### 課題
「The height and width of the screenshot is (571, 907).」を含む行から「(734, 514).」を含む行まで（両端を含む）に限り、記録の指示文も含めて再掲し、解答中の座標の数値のみを1.9倍して四捨五入で整数にしてください。画像は省いてください。

保存データ
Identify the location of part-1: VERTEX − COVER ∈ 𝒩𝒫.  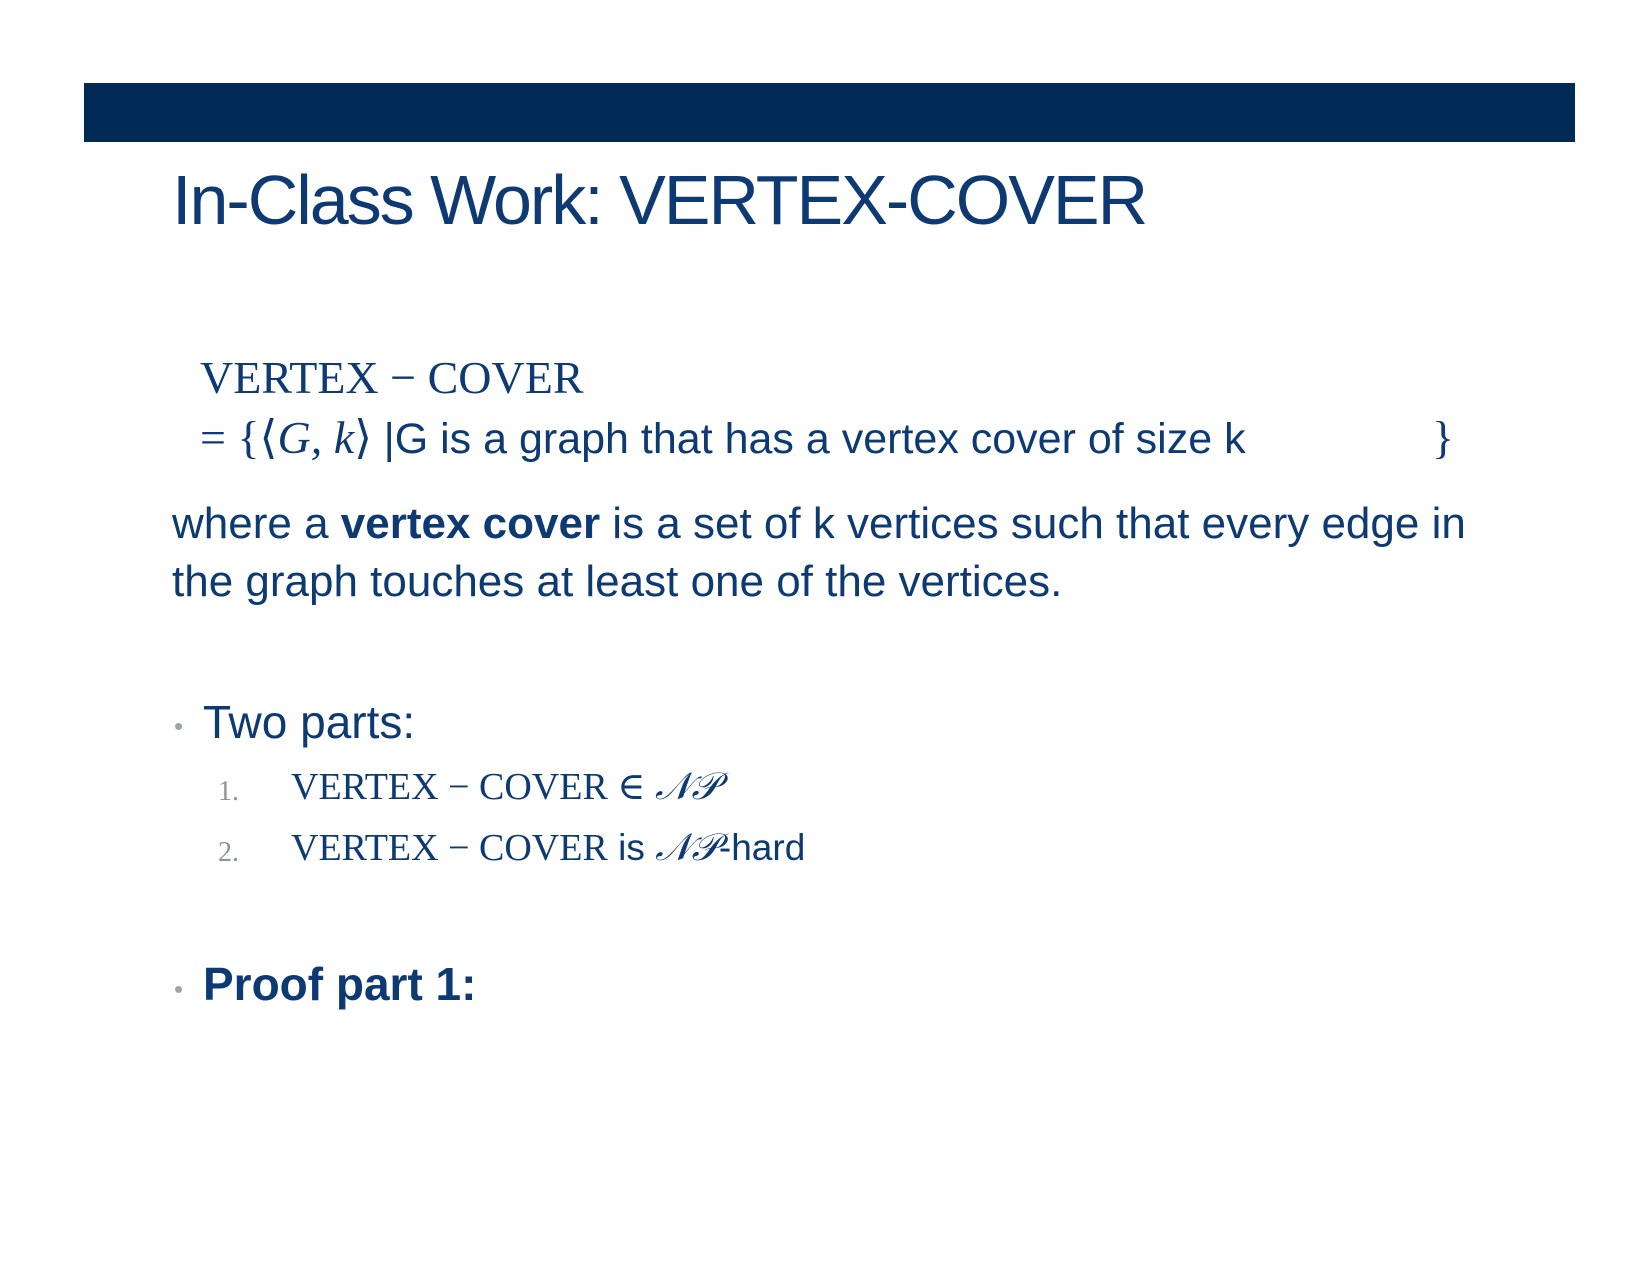
(505, 788).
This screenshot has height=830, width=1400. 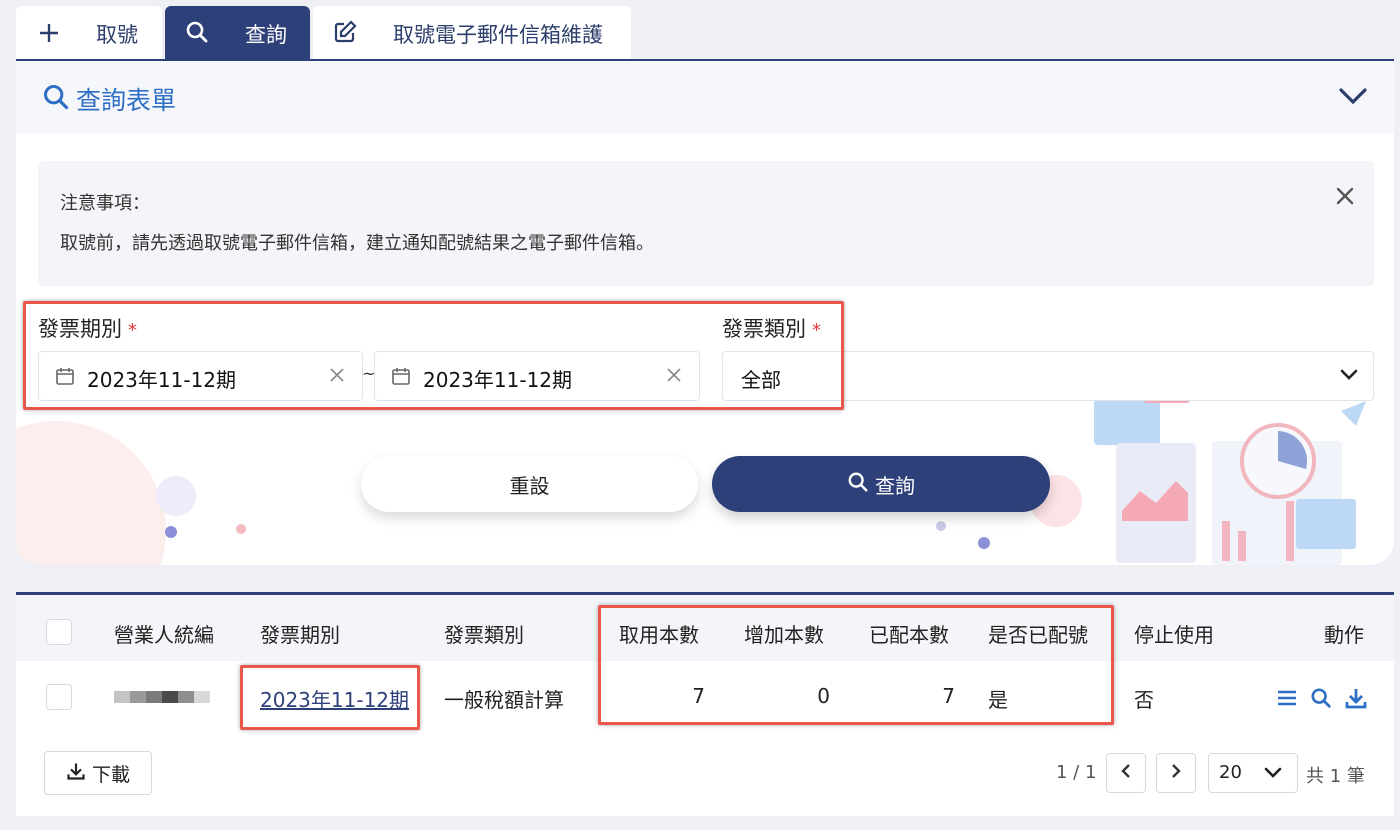 I want to click on highlight-box-filters, so click(x=434, y=356).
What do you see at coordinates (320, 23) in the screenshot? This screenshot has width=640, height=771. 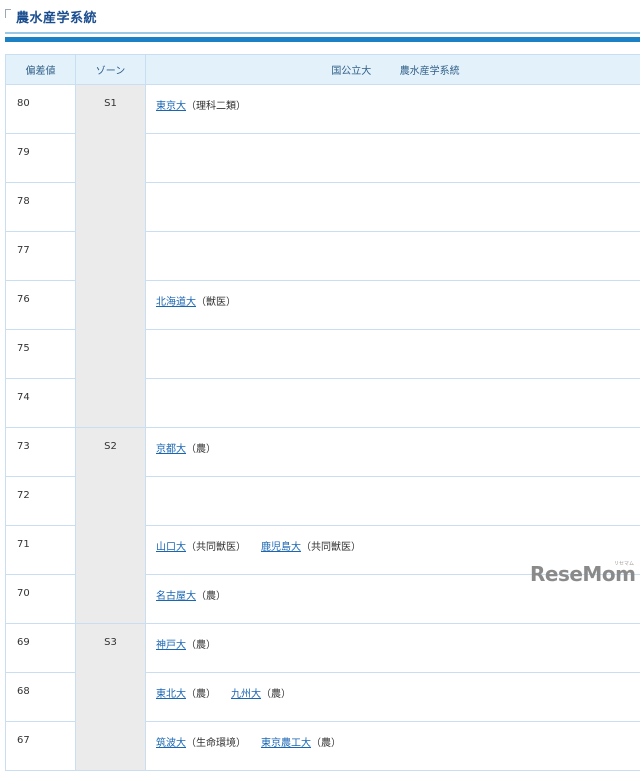 I see `page-header: 農水産学系統` at bounding box center [320, 23].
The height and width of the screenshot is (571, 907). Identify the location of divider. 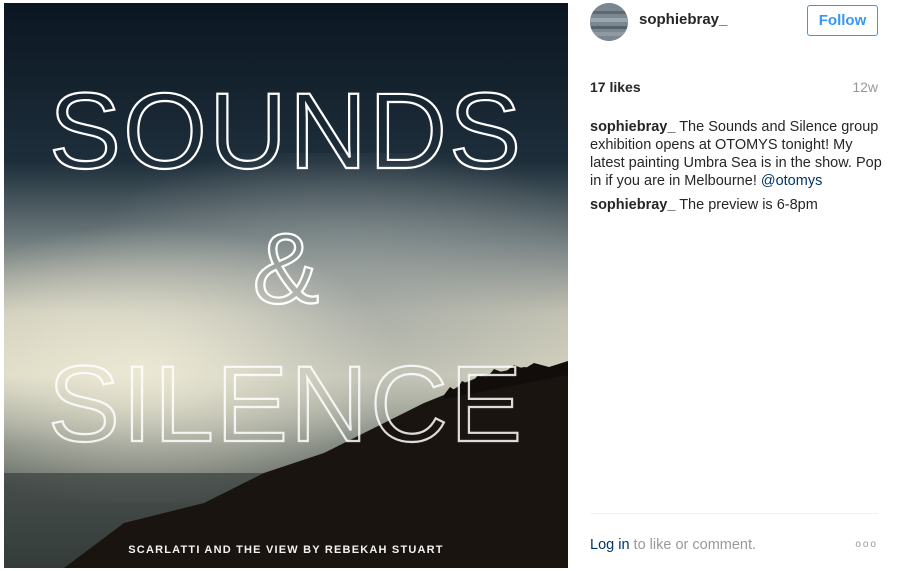
(734, 514).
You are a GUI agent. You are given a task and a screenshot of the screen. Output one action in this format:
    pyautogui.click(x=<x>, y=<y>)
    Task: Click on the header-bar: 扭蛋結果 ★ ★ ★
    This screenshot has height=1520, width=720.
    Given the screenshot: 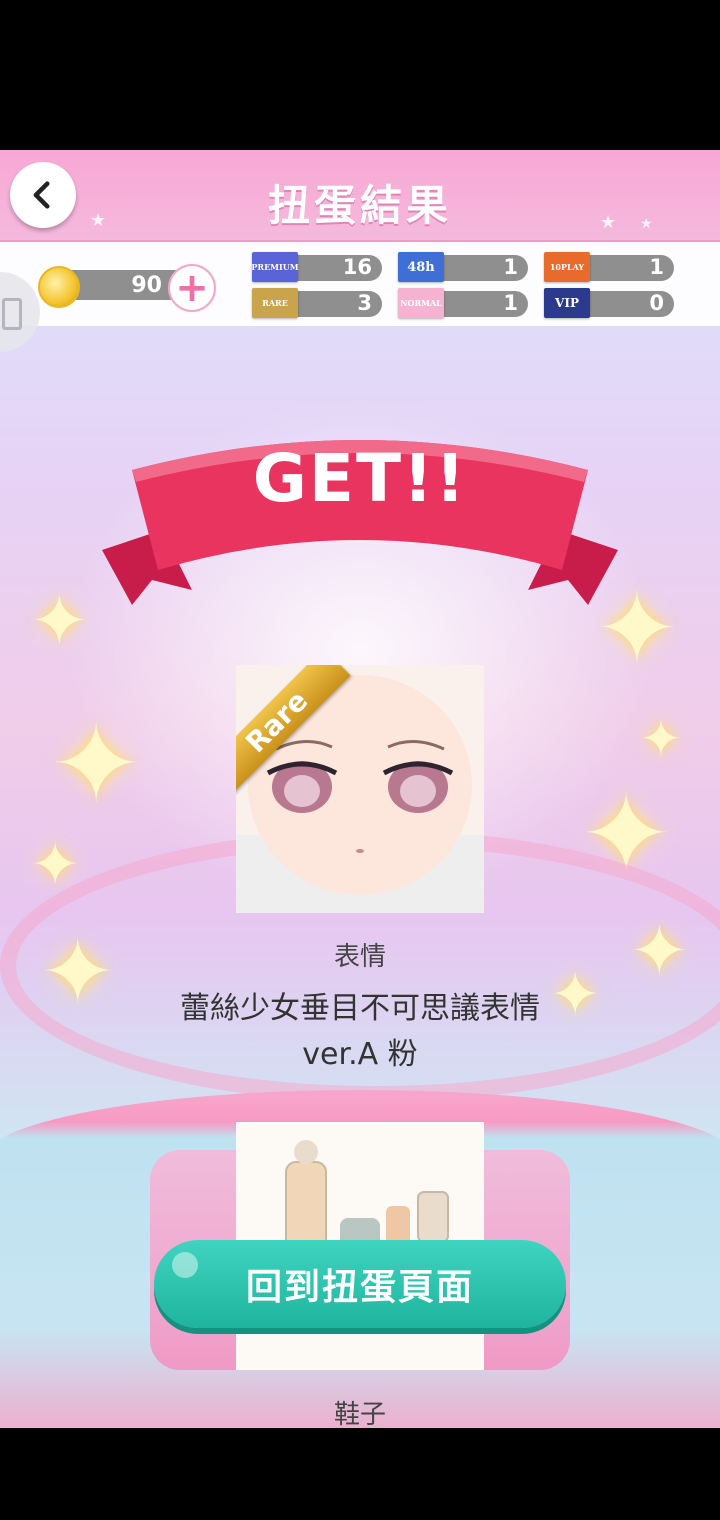 What is the action you would take?
    pyautogui.click(x=360, y=196)
    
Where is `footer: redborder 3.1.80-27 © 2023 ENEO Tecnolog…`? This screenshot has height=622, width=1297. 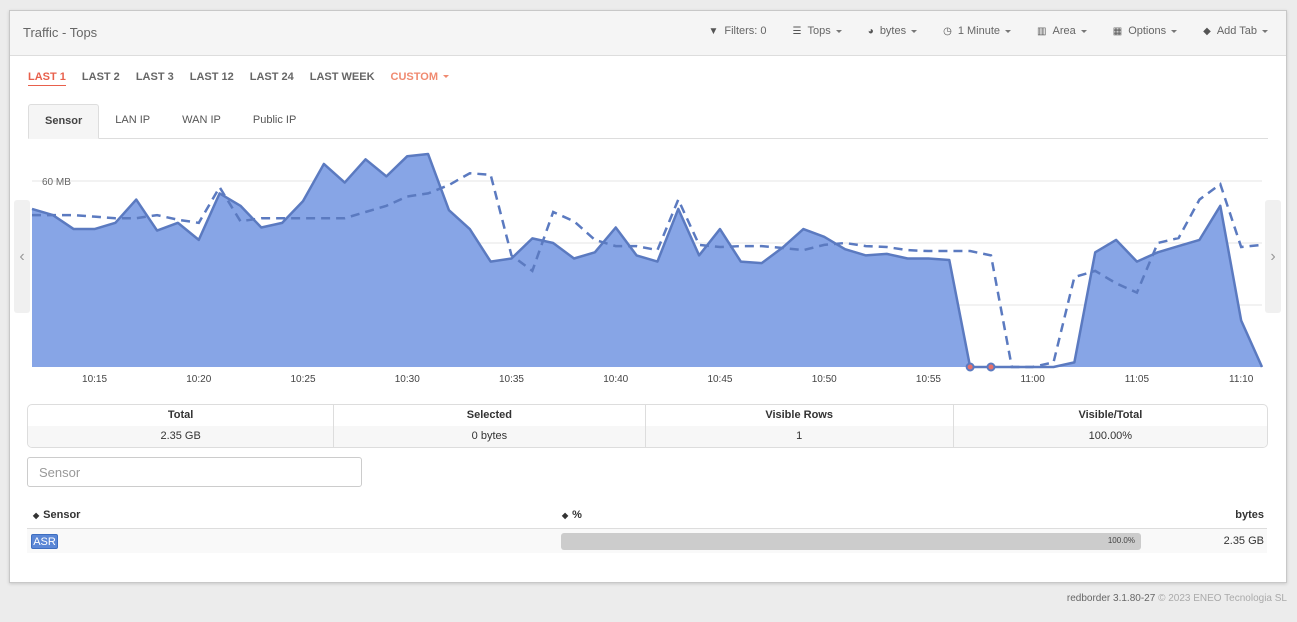
footer: redborder 3.1.80-27 © 2023 ENEO Tecnolog… is located at coordinates (1176, 598).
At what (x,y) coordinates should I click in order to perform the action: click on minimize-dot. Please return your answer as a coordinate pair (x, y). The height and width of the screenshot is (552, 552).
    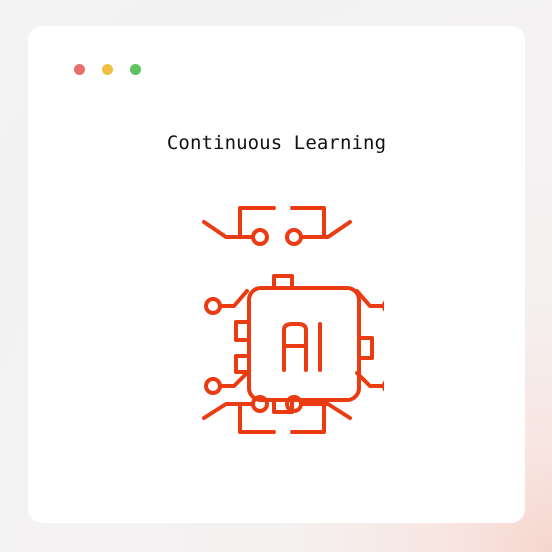
    Looking at the image, I should click on (108, 70).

### 解答例
The height and width of the screenshot is (571, 907). Identify the location of divider. 
(1395, 977).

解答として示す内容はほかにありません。